Christopher Davis, keynote speaker and manager of the Davis New York Venture Fund and Selected American Shares, said most of the managers he admires have huge amounts of cash on hand, but he generally doesn't raise cash. "I will not be successful at raising cash at the right time," said Davis, who is also the chairman and chief executive of Davis Advisors.
But despite all the talk of a tough environment, it still comes down to research and making quality selections, and every manager has his or her favorites. Rodriguez likes energy, anticipating the sector will be the beneficiary of a growing demand for oil and natural gas with supplies waning. Grantham said that emerging equity is a reasonable area to watch, but, specifically, he likes the unusual asset class of timber. Although not your typical tree-hugger, Grantham is bullish on the asset class he thinks is mispriced.
"In the three great bear markets, only one asset class has gone up, and that's timber," he said. "If the rain rains, the sun shines, then the suckers grow. If you don't want to sell, then they get bigger and more expensive."

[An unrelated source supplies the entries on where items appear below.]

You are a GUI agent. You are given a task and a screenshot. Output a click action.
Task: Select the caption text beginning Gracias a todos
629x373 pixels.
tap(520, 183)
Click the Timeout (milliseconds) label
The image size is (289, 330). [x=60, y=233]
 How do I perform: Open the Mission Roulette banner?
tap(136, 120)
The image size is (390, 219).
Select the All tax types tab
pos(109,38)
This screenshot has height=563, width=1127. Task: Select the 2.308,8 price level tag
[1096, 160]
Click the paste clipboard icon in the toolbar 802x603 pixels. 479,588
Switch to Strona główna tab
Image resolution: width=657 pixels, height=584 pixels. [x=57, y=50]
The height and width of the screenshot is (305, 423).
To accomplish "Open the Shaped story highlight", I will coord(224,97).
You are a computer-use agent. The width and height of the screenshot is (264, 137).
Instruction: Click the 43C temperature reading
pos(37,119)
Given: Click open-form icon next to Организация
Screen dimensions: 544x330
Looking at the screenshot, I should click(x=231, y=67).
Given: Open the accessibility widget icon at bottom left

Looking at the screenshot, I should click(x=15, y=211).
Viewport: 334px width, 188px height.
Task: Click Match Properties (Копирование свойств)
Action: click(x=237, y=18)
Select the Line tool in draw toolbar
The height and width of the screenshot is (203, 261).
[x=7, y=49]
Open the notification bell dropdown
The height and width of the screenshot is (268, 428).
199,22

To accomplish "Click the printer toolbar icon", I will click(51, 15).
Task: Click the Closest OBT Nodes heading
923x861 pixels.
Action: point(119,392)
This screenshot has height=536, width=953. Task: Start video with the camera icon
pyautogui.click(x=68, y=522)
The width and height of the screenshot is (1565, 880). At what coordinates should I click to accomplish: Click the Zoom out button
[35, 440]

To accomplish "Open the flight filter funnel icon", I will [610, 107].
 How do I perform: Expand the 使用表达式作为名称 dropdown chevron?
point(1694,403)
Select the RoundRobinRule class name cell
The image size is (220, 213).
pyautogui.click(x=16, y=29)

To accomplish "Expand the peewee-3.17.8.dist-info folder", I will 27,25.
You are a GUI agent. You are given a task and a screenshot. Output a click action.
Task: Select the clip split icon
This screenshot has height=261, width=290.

Once investments again become center stage for the fund industry, complexes will have a whole new set of worries to deal with. "In our opinion, the current stock market rally is just an interlude to a period that will be dominated by high levels of price volatility," Rodriguez said. "Unlike the past 20 years, we do not anticipate a new bull market for the foreseeable future. We believe equity investment returns will likely be in the low single-digit range, as corporate earnings growth is mostly offset by P/E contraction."